» **DATA EXTRACTS**:
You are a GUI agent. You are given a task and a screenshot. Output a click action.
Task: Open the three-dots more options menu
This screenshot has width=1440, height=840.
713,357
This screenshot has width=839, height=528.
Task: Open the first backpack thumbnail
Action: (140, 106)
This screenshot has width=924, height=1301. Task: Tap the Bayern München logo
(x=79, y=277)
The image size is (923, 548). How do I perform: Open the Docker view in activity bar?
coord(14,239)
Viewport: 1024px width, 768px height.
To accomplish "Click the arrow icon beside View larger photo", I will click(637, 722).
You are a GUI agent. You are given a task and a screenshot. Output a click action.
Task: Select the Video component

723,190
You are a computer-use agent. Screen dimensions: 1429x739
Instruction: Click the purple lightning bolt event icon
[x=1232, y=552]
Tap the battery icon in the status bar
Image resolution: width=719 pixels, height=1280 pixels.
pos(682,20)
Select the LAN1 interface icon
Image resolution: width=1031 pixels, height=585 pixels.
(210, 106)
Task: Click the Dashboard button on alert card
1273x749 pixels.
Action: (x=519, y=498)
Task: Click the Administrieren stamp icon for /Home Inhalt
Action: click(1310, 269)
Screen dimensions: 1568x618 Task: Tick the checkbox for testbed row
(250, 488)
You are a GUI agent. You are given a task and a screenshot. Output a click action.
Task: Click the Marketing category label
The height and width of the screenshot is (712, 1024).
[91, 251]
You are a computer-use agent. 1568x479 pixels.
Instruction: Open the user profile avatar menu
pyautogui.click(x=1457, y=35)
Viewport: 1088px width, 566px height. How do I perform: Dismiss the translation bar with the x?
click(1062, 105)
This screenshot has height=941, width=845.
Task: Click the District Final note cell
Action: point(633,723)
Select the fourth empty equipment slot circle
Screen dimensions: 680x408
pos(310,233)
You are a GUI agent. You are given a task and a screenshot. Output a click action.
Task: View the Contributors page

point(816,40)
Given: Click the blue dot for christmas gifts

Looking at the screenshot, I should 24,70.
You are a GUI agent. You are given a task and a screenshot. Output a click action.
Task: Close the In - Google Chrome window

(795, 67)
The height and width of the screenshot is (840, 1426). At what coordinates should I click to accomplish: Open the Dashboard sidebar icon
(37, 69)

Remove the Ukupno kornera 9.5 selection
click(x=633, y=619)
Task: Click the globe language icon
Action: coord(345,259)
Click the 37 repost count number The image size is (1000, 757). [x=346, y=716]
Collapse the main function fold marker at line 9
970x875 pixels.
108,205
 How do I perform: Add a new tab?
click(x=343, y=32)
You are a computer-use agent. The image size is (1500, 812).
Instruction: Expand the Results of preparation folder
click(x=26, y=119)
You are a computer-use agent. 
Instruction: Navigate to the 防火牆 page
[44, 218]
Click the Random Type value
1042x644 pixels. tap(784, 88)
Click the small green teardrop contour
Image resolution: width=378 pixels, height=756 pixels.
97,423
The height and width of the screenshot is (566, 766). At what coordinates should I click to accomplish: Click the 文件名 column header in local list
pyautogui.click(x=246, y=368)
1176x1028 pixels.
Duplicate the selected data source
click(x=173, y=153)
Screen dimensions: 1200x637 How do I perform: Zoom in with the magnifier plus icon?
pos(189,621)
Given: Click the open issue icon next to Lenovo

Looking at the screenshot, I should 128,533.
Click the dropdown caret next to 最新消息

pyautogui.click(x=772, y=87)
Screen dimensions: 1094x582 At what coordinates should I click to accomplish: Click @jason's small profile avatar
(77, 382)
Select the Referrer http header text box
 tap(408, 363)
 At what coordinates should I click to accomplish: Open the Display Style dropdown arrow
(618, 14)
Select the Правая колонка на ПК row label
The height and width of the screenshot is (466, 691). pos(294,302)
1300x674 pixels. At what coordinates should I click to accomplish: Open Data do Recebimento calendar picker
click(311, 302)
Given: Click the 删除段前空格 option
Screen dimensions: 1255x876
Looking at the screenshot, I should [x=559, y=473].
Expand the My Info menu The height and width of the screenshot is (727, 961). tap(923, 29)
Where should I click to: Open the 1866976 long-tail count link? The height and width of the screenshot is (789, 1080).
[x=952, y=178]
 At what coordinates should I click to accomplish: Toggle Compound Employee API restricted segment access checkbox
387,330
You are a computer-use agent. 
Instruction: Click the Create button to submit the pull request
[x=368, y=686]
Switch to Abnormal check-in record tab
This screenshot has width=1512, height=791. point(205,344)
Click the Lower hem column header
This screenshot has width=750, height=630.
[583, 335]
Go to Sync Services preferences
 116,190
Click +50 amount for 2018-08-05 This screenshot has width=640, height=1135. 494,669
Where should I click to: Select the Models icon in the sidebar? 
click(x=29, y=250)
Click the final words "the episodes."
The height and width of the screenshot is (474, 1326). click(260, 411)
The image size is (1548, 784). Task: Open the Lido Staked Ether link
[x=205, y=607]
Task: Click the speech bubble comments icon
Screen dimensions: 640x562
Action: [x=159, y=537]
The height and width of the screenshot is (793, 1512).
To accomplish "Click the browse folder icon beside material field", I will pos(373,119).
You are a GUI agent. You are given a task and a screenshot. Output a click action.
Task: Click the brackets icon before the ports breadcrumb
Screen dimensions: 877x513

» **DIRECTIONS FOR THIS TASK**:
Beginning at the line above that contains "The height and width of the screenshot is (840, 1426).", return each line exactly through the line that contains "Given: Click the 删除段前空格 option", and no others.

» **SOLVED PROBLEM**:
The height and width of the screenshot is (840, 1426). At what coordinates should I click to accomplish: Open the Dashboard sidebar icon
(37, 69)

Remove the Ukupno kornera 9.5 selection
click(x=633, y=619)
Task: Click the globe language icon
Action: coord(345,259)
Click the 37 repost count number The image size is (1000, 757). [x=346, y=716]
Collapse the main function fold marker at line 9
970x875 pixels.
108,205
 How do I perform: Add a new tab?
click(x=343, y=32)
You are a computer-use agent. The image size is (1500, 812).
Instruction: Expand the Results of preparation folder
click(x=26, y=119)
You are a computer-use agent. 
Instruction: Navigate to the 防火牆 page
[44, 218]
Click the Random Type value
1042x644 pixels. tap(784, 88)
Click the small green teardrop contour
Image resolution: width=378 pixels, height=756 pixels.
97,423
The height and width of the screenshot is (566, 766). At what coordinates should I click to accomplish: Click the 文件名 column header in local list
pyautogui.click(x=246, y=368)
1176x1028 pixels.
Duplicate the selected data source
click(x=173, y=153)
Screen dimensions: 1200x637 How do I perform: Zoom in with the magnifier plus icon?
pos(189,621)
Given: Click the open issue icon next to Lenovo

Looking at the screenshot, I should 128,533.
Click the dropdown caret next to 最新消息

pyautogui.click(x=772, y=87)
Screen dimensions: 1094x582 At what coordinates should I click to accomplish: Click @jason's small profile avatar
(77, 382)
Select the Referrer http header text box
 tap(408, 363)
 At what coordinates should I click to accomplish: Open the Display Style dropdown arrow
(618, 14)
Select the Правая колонка на ПК row label
The height and width of the screenshot is (466, 691). pos(294,302)
1300x674 pixels. At what coordinates should I click to accomplish: Open Data do Recebimento calendar picker
click(311, 302)
Given: Click the 删除段前空格 option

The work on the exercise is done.